Employment Law News
Dorchester Hotel has ‘grooming list’ for female staff
The Dorchester Hotel gives its female staff a ‘grooming list’ to ensure that they meet certain standards of appearance whilst at work.
According to the list, female staff cannot come to work with oily skin, bitten nails, bad breath or body odour. It requires women to shave their legs, even if wearing tights, and recommends regular manicures and a full face of makeup.
Sam Smethers, CEO of the Fawcett Society, called the policy ‘unacceptable’, stating that: “Employers should concentrate on what enables people to do a good job and what drives productivity. This is 2016, not 1970; we need to see an end to this kind of objectification of women”.

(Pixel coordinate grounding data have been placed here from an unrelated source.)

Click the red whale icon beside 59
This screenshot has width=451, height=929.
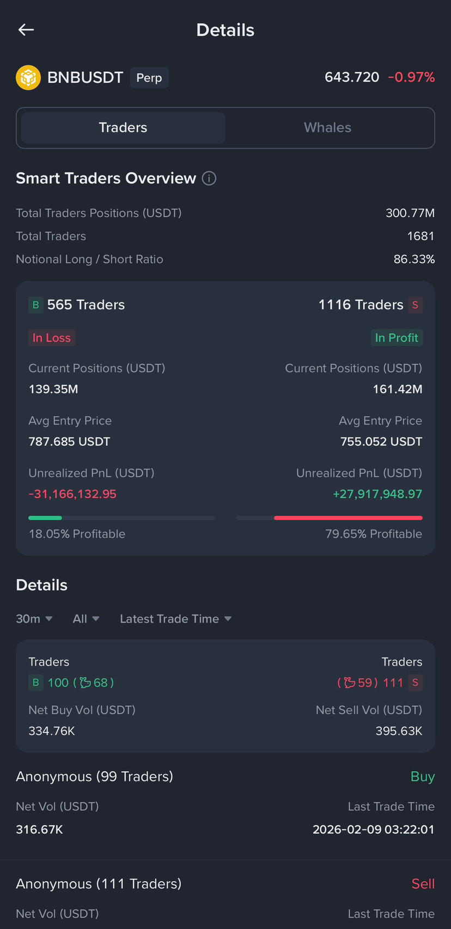pos(349,682)

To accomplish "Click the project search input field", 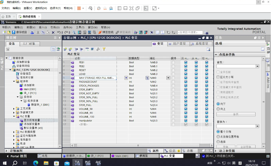I will pos(190,32).
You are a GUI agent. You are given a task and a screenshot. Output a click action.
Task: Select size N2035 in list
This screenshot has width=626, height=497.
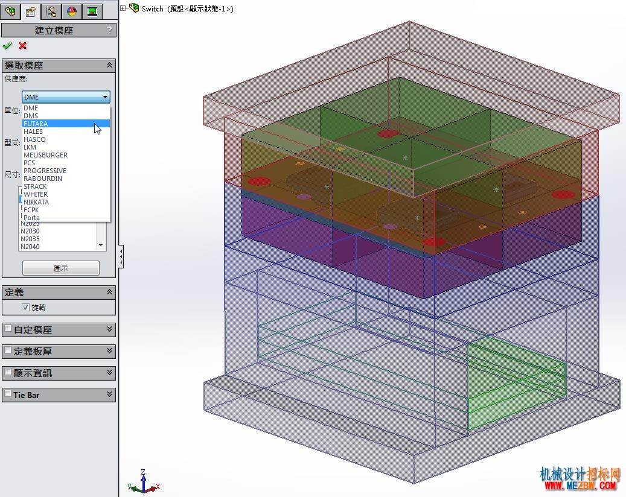(x=30, y=239)
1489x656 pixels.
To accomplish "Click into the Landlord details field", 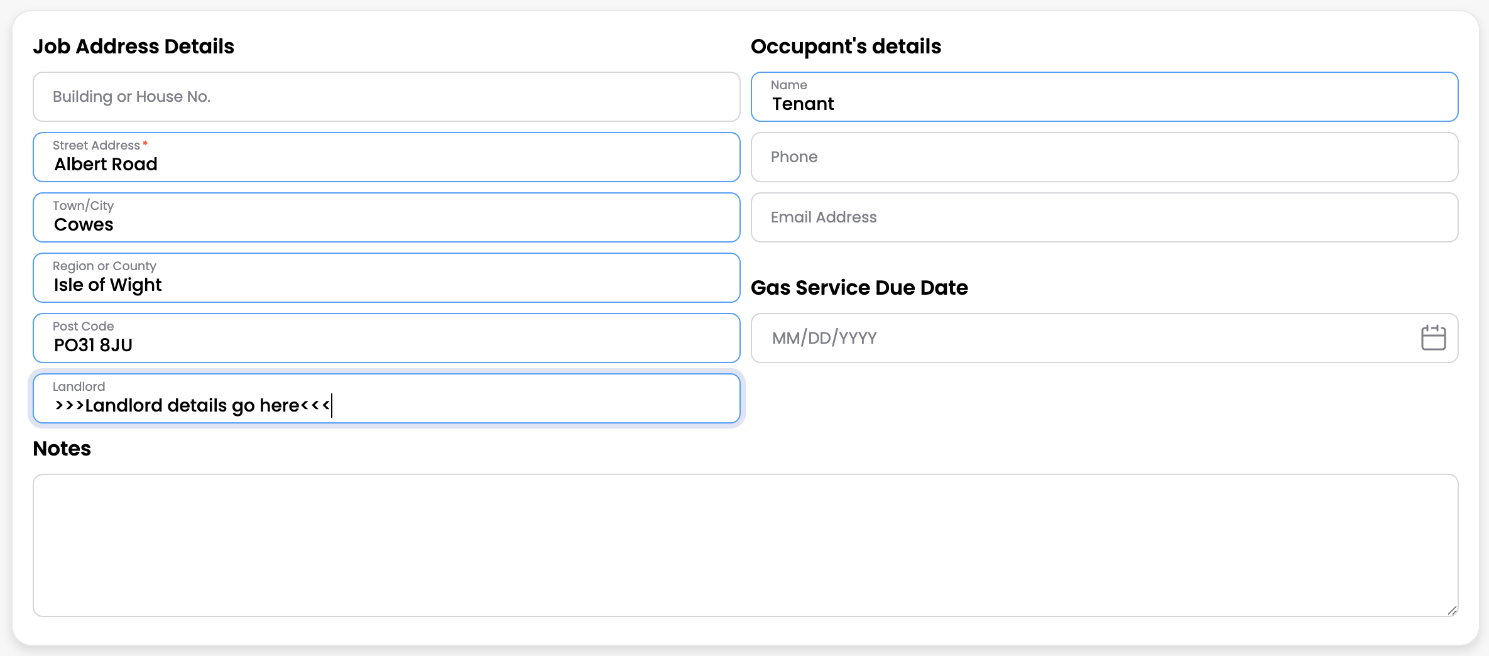I will click(386, 398).
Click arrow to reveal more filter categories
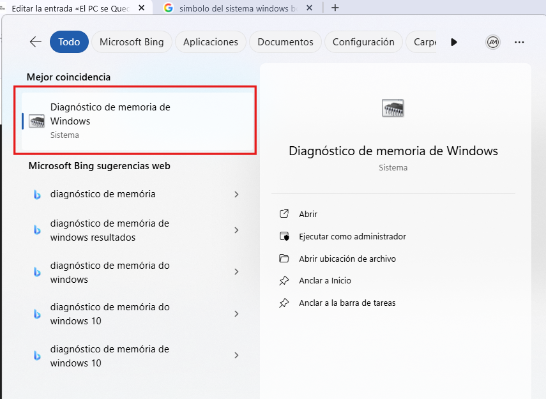This screenshot has height=399, width=546. pyautogui.click(x=454, y=41)
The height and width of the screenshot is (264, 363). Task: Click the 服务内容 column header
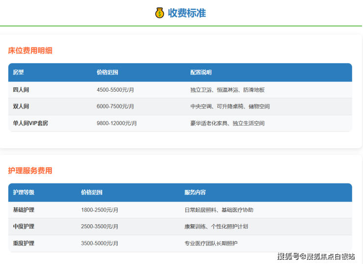click(x=195, y=192)
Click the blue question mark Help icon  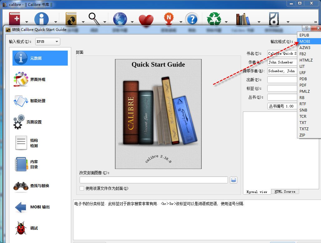point(192,19)
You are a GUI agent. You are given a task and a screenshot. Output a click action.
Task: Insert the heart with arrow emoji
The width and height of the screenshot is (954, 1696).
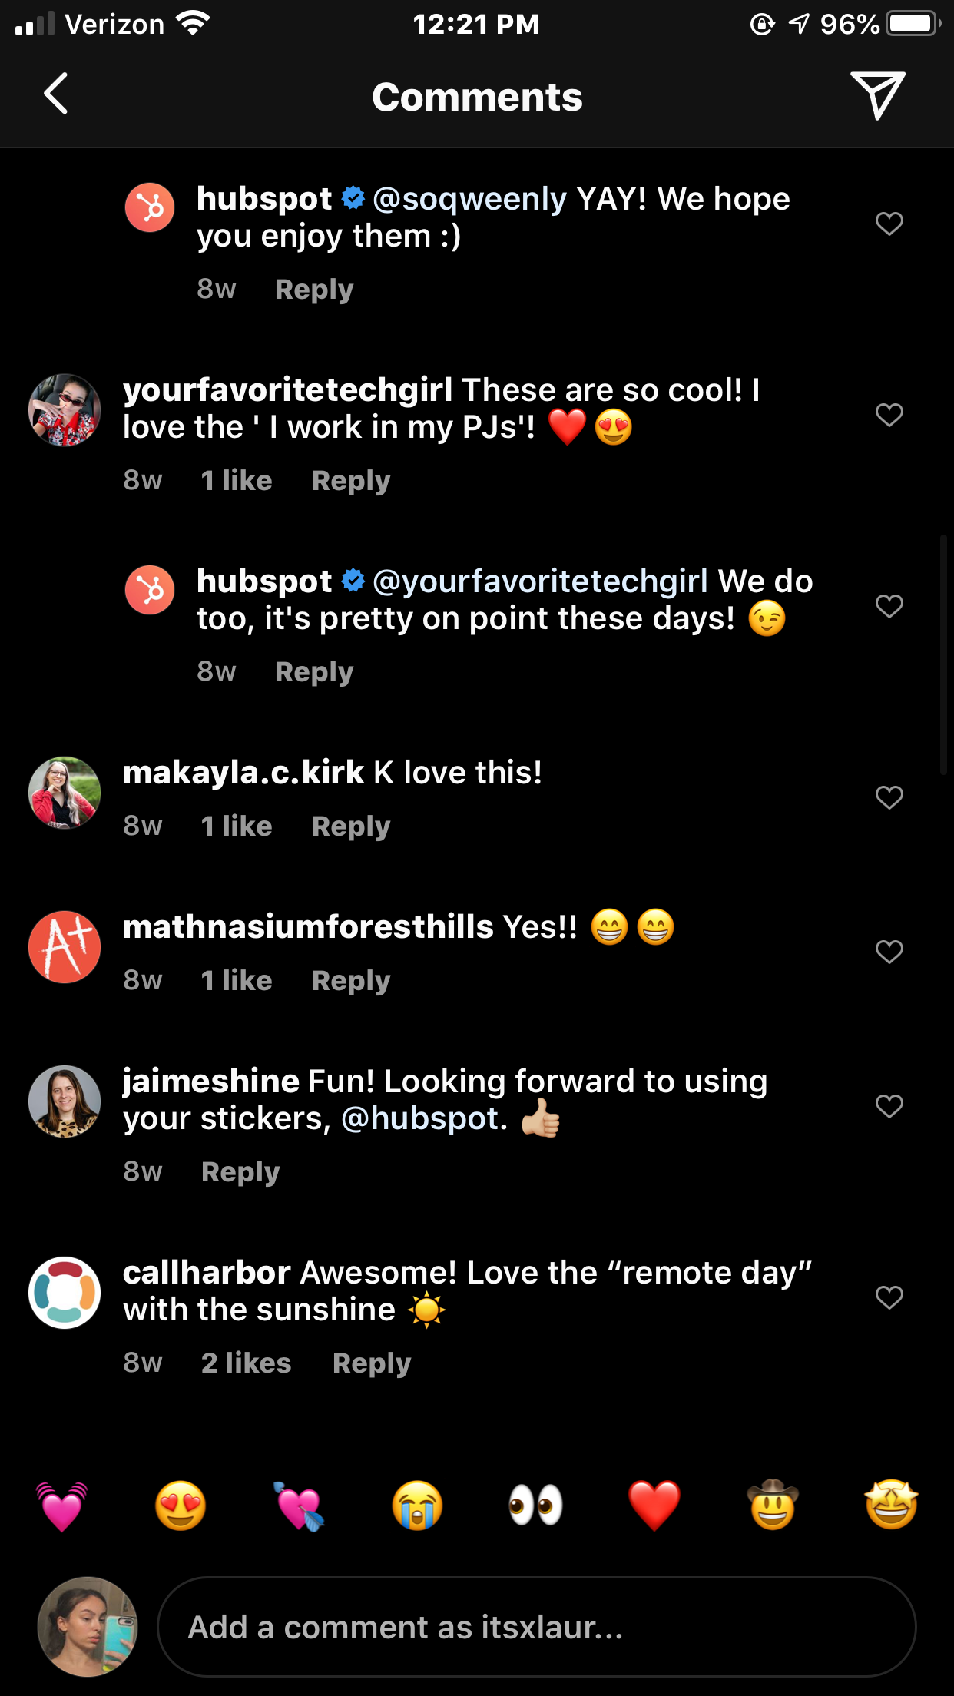click(300, 1506)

Besides this, there are arguments that any such policy may be discriminatory. If a grooming policy is applied only to women (which the Dorchester denies), it could arguably be directly discriminatory on grounds of sex. Even if a policy is applied across the board, it could be indirectly discriminatory if it puts women at a particular disadvantage. One imagines that any such policy would theoretically seek to enforce different but similarly stringent levels of conformity, but that in practice this would mean that requirements to shave legs, wear makeup and get manicures will only apply to women and the equivalent rules for men are likely to be less intrusive.
In addition, some medical conditions can have physical effects such as excess hair growth, body odour or oily skin. If such a condition amounts to a disability, the Dorchester could be discriminating against an employee on those grounds if it punishes them for violation of the grooming policy.